Wherever the line with "Fair Trade - Fair Made (310, 314)" sits in the listing below, transcribe from it up to and including the line with "How You Can Help (71, 1242)", exactly, and leave the remaining lines out.

—————

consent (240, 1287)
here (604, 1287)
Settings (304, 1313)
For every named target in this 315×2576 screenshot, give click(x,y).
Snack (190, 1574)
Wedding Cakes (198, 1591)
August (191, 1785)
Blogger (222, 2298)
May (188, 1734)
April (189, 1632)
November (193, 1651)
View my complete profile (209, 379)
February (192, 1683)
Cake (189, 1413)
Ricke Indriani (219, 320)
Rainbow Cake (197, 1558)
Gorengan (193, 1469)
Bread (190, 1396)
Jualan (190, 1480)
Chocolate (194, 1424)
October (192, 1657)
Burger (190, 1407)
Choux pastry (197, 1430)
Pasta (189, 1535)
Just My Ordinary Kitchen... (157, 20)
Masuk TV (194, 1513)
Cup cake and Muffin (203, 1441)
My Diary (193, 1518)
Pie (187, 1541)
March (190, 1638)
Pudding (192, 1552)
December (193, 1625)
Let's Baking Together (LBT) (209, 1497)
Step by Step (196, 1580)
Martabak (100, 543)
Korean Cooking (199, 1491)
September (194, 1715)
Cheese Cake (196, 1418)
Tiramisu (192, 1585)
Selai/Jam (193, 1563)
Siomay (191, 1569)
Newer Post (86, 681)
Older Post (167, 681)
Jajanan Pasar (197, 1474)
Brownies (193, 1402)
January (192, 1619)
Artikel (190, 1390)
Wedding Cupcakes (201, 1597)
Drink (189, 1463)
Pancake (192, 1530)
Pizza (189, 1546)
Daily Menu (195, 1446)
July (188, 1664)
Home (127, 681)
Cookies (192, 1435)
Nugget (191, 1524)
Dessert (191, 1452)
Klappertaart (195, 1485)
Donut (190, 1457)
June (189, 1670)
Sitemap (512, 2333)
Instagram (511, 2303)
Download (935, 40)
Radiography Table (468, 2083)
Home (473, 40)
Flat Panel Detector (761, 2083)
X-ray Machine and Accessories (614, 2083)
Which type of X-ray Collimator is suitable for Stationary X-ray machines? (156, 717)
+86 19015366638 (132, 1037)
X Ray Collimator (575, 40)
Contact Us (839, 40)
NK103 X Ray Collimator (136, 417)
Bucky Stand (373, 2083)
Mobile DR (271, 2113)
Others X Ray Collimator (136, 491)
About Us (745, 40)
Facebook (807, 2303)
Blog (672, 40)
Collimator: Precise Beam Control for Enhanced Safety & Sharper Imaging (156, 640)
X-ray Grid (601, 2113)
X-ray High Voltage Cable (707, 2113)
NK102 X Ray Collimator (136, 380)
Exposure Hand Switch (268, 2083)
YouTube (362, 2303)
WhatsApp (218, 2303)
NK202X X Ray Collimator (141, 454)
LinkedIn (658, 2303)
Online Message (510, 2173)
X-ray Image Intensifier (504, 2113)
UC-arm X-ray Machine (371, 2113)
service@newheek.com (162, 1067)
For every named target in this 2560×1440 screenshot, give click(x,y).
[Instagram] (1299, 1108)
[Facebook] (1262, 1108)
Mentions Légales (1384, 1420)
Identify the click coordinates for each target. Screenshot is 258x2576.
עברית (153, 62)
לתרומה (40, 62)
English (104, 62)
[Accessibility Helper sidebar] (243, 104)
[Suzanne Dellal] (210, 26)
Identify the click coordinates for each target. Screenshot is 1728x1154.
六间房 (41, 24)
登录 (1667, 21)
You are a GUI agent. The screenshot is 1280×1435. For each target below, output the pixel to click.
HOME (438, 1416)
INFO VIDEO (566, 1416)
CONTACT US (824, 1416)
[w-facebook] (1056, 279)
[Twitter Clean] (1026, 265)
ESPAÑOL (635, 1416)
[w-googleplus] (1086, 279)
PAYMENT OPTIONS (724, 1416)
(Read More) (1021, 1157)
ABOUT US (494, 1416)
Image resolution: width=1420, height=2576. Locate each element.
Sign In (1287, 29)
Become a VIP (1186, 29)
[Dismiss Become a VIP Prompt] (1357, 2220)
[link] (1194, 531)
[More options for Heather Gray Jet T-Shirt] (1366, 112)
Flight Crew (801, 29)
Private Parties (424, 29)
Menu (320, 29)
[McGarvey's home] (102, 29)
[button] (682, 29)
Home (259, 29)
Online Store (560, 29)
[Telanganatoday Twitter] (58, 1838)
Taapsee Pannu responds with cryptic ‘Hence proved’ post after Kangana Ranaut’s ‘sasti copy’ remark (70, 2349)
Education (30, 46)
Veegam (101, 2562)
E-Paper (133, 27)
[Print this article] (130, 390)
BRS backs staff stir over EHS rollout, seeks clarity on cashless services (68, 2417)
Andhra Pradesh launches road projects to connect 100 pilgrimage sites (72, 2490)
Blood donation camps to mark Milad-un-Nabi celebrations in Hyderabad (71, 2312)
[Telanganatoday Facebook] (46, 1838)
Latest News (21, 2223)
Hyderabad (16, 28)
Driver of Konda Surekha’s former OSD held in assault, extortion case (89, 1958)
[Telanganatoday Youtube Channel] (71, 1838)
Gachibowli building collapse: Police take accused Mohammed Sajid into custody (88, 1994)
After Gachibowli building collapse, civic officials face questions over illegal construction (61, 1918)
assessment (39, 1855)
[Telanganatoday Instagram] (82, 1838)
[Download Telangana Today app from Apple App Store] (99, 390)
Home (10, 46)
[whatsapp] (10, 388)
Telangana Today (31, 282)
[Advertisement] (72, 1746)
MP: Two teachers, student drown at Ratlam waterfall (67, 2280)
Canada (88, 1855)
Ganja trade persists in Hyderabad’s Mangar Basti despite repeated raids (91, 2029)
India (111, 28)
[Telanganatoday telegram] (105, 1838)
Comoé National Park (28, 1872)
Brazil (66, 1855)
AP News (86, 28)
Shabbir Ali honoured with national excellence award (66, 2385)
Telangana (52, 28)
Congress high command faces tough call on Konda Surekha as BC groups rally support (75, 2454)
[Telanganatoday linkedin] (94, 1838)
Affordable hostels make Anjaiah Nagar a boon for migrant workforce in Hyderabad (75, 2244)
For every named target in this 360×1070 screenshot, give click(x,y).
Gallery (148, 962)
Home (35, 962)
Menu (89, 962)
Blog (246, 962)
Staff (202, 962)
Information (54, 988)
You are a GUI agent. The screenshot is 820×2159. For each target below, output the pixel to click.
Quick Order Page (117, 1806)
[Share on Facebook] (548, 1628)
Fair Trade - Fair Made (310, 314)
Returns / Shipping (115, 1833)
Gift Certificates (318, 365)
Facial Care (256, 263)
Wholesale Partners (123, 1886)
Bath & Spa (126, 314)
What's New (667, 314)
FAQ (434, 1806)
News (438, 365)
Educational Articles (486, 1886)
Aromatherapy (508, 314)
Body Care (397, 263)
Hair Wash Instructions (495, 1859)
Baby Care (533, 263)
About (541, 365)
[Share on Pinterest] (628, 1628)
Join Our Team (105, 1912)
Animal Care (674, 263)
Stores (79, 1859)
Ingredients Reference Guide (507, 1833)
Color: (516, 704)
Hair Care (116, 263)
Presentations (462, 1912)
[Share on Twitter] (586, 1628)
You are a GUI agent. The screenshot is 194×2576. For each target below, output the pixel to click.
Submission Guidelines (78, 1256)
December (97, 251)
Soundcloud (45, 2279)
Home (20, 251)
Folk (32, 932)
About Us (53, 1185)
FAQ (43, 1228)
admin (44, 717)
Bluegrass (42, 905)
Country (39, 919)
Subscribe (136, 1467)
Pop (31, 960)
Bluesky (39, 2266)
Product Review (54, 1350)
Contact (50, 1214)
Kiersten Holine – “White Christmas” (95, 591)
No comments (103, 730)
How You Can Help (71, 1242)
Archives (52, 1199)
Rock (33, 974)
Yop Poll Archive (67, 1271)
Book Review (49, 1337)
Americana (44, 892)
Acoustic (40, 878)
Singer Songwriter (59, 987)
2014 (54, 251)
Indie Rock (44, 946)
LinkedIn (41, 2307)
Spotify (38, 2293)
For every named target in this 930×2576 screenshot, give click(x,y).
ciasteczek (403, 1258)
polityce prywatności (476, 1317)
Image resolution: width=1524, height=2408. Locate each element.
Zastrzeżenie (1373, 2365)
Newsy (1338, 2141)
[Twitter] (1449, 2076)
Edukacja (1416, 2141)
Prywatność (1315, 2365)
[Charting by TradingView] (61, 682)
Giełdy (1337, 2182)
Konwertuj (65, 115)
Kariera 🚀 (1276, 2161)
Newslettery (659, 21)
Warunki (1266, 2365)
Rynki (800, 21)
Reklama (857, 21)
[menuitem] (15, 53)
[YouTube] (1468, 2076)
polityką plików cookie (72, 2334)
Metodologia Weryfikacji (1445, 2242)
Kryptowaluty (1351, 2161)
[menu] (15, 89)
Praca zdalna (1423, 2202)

—————

* **COMPLETED EXERCISE**
Fair Trade - Fair Made (310, 314)
Returns / Shipping (115, 1833)
Gift Certificates (318, 365)
Facial Care (256, 263)
Wholesale Partners (123, 1886)
Bath & Spa (126, 314)
What's New (667, 314)
FAQ (434, 1806)
News (438, 365)
Educational Articles (486, 1886)
Aromatherapy (508, 314)
Body Care (397, 263)
Hair Wash Instructions (495, 1859)
Baby Care (533, 263)
About (541, 365)
[Share on Pinterest] (628, 1628)
Join Our Team (105, 1912)
Animal Care (674, 263)
Stores (79, 1859)
Ingredients Reference Guide (507, 1833)
Color: (516, 704)
Hair Care (116, 263)
Presentations (462, 1912)
[Share on Twitter] (586, 1628)
You are a GUI agent. The screenshot is 194×2576. For each target below, output the pixel to click.
Submission Guidelines (78, 1256)
December (97, 251)
Soundcloud (45, 2279)
Home (20, 251)
Folk (32, 932)
About Us (53, 1185)
FAQ (43, 1228)
admin (44, 717)
Bluegrass (42, 905)
Country (39, 919)
Subscribe (136, 1467)
Pop (31, 960)
Bluesky (39, 2266)
Product Review (54, 1350)
Contact (50, 1214)
Kiersten Holine – “White Christmas” (95, 591)
No comments (103, 730)
How You Can Help (71, 1242)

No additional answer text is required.